The Potential for Regional Value Chains in the Automotive Sector: Can SADC Learn from the ASEAN Experience?

President Jacob Zuma with Heads of States during the opening ceremony of the 35th SADC Heads of State and Government Summit held at Gaborone. Image: Flickr, GovernmentZA
President Jacob Zuma with Heads of States during the opening ceremony of the 35th SADC Heads of State and Government Summit held at Gaborone. Image: Flickr, GovernmentZA

The Association of Southeast Asian Nations (ASEAN) Industrialisation Cooperation (AICO) scheme created an opportunity for both foreign investors in the ASEAN region and member states to benefit from the regional free flow of goods in support of regional industrial development.

The scheme played an important role in the development of a strong automotive sector in the ASEAN region, and lessons can be learned from its implementation.

Despite the fact that the middle class in Southern Africa is growing, vehicle ownership is still minimal. It is thus appropriate to examine the prospects for a similar scheme within SADC. South Africa has by far the most developed automotive sector in the region, while Zimbabwe and Botswana are both attempting to build up their industries and Mozambique is beginning to receive foreign direct investment. Due to South Africa’s automotive dominance, regional integration has not expanded much beyond its exporting components and vehicles to other countries in the region. There is also an emerging trend of South African companies’ shifting production of certain components to other Southern African Customs Union (SACU) countries.

Additionally, insufficient regional market demand for new vehicles prevents the realisation of economies of scale in production, and manufacturing in SADC is not very competitive due to infrastructure bottlenecks and labour market constraints. The effective implementation of a regional Common Effective Preferential Tariff and even enforcement of the existing SADC and SACU Rules of Origin are hampered by the low levels of local value addition.

Despite these barriers, there are measures that SADC, South Africa and private investors can take and are taking to enhance the prospects of regional automotive integration.

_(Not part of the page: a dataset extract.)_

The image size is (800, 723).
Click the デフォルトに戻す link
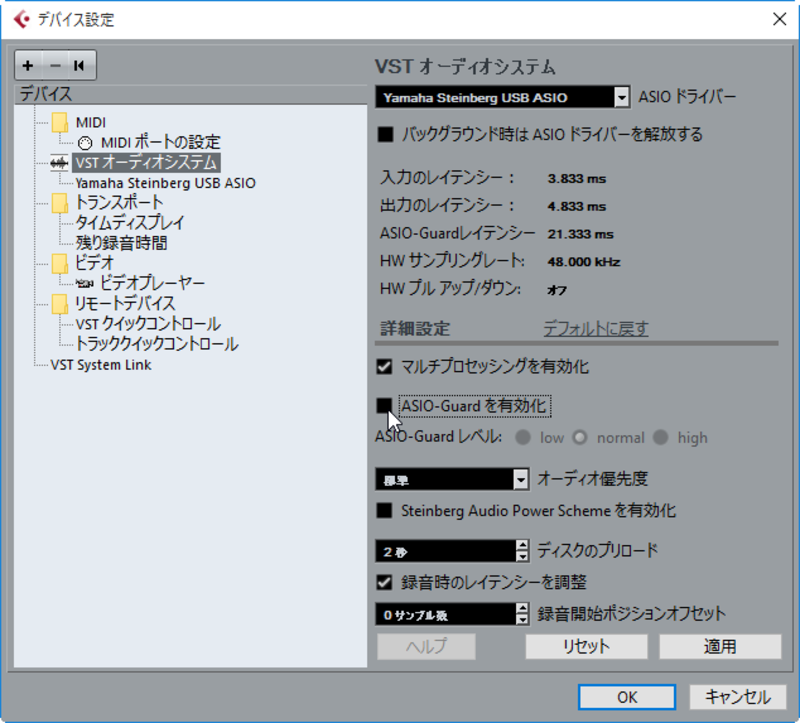[x=595, y=328]
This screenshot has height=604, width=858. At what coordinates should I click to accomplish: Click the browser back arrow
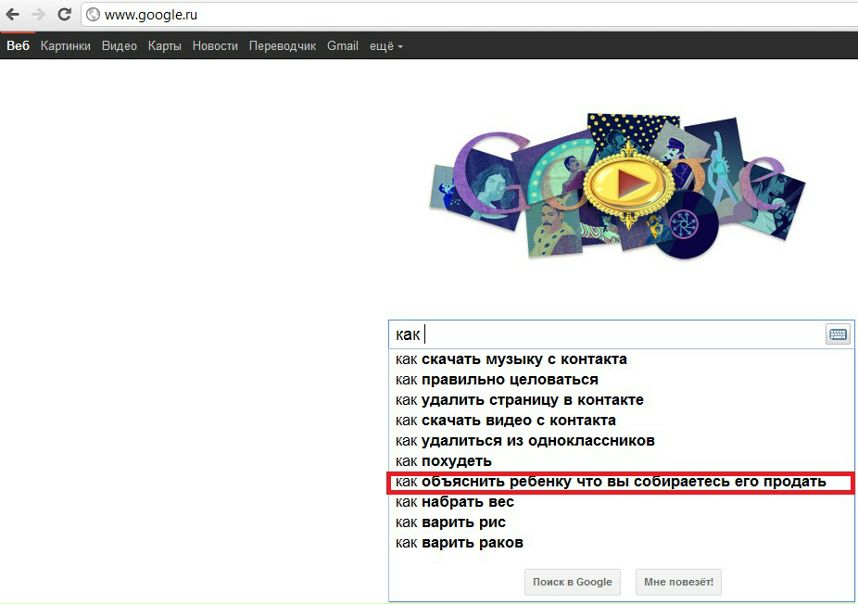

South Africa and interested investors can assist in transferring skills and technology to the region to make labour more competitive, and in capacitating small and medium enterprises to enter potential value chains. Additionally, South Africa can advise other SADC countries on how to develop their own components and assembly operations to be more competitive. As regional automobile demand continues to grow, these initiatives could facilitate the realisation of an AICO-like scheme in SADC. This paper will examine AICO’s utilisation, challenges and successes in order to derive lessons for SADC, as well as the prospects of regional automotive integration.